Activity:
Write out again, please, the records below from the first line to the line holding "Image resolution: width=166", inclusive, and nothing else.
=== Begin Enclosure ===
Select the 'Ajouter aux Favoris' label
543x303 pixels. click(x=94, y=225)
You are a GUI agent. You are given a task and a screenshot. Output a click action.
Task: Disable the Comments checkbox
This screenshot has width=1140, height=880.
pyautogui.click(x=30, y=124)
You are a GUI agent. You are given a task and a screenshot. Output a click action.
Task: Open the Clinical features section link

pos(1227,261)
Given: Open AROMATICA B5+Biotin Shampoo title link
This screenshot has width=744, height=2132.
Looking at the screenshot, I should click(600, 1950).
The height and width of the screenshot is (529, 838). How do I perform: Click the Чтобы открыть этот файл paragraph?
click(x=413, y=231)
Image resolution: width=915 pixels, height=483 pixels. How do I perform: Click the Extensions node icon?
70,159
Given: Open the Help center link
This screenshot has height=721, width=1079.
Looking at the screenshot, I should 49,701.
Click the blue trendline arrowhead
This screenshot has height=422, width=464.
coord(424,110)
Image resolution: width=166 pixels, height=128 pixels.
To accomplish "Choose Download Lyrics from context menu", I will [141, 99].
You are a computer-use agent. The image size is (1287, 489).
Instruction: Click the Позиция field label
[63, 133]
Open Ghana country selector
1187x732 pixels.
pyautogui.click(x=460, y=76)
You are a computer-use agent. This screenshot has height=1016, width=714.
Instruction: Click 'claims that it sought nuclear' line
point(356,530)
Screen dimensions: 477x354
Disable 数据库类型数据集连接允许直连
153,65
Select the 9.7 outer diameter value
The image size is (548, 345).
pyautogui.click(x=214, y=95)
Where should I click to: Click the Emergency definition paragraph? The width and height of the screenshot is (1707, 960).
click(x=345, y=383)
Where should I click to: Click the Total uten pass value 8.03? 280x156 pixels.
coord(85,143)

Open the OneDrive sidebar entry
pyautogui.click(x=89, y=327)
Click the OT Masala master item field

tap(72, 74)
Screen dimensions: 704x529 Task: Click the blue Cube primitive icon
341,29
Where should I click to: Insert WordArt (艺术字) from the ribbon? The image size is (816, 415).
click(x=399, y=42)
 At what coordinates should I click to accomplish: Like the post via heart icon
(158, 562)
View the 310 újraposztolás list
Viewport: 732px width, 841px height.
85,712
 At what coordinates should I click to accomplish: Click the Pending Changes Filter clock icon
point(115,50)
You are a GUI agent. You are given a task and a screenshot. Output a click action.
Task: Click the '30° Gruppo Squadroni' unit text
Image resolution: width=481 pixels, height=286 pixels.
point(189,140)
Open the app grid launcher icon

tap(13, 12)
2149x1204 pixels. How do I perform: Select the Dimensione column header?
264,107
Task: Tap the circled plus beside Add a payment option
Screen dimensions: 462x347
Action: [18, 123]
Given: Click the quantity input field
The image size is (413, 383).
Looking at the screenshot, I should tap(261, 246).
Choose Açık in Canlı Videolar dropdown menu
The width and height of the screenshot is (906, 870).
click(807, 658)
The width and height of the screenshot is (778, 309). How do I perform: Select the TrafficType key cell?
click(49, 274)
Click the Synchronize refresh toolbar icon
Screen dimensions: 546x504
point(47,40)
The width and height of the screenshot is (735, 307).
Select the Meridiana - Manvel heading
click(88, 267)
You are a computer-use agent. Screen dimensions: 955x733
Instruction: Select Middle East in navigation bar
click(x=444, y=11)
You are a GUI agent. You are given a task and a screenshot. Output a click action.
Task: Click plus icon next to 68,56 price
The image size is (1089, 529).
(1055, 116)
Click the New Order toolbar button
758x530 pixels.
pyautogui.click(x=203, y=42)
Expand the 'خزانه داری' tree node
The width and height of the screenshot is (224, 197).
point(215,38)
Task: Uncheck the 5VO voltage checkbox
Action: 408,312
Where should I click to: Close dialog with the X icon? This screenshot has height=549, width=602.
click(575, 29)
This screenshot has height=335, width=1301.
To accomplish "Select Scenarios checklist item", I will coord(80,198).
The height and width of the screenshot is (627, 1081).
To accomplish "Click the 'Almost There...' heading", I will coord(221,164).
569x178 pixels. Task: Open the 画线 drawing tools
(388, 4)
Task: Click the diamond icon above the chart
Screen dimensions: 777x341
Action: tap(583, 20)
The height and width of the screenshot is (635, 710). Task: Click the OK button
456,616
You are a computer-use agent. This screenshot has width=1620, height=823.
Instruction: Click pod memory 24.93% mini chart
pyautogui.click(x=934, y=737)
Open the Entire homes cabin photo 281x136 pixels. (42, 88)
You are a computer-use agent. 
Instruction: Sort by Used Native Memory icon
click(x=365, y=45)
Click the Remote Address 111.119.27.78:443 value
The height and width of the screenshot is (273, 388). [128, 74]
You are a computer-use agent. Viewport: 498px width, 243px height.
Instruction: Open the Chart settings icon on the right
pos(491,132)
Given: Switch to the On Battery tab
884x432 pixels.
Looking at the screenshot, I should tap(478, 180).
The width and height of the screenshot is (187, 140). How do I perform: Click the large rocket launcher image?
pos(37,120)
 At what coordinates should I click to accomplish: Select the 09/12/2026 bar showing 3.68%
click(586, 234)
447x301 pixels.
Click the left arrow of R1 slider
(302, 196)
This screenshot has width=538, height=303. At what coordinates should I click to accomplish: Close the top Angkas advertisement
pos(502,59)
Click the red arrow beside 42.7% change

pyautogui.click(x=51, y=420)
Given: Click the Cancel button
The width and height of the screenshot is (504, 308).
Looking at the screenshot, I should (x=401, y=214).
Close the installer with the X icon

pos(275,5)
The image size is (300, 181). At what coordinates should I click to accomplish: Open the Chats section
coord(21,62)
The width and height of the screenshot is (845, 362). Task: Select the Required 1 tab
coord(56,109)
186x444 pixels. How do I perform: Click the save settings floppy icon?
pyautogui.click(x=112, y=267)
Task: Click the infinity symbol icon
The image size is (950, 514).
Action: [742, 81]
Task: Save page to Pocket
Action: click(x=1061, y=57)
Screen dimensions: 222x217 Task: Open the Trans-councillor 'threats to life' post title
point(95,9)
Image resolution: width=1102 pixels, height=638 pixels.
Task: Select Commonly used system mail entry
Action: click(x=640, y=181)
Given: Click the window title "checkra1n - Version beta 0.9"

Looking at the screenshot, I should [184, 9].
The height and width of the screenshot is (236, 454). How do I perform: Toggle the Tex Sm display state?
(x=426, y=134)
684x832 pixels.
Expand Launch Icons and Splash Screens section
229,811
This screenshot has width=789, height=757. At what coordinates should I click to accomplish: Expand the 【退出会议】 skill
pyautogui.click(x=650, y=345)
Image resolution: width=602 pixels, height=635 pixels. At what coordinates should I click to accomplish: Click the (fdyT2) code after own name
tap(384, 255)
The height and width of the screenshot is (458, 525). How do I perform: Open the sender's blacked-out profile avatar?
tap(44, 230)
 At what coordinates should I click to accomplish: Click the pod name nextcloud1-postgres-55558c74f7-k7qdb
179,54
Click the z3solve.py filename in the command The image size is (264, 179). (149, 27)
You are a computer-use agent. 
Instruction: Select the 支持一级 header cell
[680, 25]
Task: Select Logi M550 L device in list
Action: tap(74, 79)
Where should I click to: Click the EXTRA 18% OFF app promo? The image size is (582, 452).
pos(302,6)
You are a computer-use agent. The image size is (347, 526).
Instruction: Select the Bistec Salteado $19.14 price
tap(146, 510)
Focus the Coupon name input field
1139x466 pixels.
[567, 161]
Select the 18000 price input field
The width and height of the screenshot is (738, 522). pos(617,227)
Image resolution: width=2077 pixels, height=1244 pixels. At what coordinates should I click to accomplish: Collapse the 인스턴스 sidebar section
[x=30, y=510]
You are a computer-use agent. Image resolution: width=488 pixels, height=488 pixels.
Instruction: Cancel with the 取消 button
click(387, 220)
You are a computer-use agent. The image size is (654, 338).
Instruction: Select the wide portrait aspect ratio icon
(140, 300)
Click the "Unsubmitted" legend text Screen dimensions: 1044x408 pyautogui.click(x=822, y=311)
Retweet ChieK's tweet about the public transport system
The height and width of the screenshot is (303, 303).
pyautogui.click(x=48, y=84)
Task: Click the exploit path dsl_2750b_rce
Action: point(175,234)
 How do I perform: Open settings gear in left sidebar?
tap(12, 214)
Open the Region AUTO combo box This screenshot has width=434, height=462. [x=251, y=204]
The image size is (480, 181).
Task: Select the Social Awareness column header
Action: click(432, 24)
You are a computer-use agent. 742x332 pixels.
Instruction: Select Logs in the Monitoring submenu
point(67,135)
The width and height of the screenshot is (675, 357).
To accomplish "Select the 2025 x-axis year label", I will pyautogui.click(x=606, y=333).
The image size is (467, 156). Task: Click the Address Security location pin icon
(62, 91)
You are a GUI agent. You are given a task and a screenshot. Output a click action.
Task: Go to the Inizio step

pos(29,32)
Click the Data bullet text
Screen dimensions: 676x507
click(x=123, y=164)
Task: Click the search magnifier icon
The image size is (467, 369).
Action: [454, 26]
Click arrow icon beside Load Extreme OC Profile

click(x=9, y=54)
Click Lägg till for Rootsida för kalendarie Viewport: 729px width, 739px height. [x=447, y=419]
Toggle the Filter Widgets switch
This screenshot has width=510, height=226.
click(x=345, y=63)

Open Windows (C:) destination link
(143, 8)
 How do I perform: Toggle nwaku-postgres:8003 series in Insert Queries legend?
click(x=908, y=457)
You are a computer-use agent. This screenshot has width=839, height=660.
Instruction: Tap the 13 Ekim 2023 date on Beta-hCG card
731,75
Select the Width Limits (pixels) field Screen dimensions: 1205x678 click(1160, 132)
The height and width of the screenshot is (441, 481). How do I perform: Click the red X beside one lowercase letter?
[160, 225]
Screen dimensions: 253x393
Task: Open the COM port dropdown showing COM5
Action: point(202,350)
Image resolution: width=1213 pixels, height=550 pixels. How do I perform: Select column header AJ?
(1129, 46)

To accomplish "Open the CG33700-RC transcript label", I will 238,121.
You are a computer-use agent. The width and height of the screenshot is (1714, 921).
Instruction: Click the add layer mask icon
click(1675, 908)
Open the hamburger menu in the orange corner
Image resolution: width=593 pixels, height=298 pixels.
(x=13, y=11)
=== End Enclosure ===
Written answer:
Select the 'Ajouter aux Favoris' label
543x303 pixels. click(x=94, y=225)
You are a GUI agent. You are given a task and a screenshot. Output a click action.
Task: Disable the Comments checkbox
This screenshot has width=1140, height=880.
pyautogui.click(x=30, y=124)
You are a GUI agent. You are given a task and a screenshot. Output a click action.
Task: Open the Clinical features section link

pos(1227,261)
Given: Open AROMATICA B5+Biotin Shampoo title link
This screenshot has width=744, height=2132.
Looking at the screenshot, I should click(600, 1950).
The height and width of the screenshot is (529, 838). How do I perform: Click the Чтобы открыть этот файл paragraph?
click(x=413, y=231)
Image resolution: width=915 pixels, height=483 pixels. How do I perform: Click the Extensions node icon?
70,159
Given: Open the Help center link
This screenshot has height=721, width=1079.
Looking at the screenshot, I should 49,701.
Click the blue trendline arrowhead
This screenshot has height=422, width=464.
coord(424,110)
Image resolution: width=166 pixels, height=128 pixels.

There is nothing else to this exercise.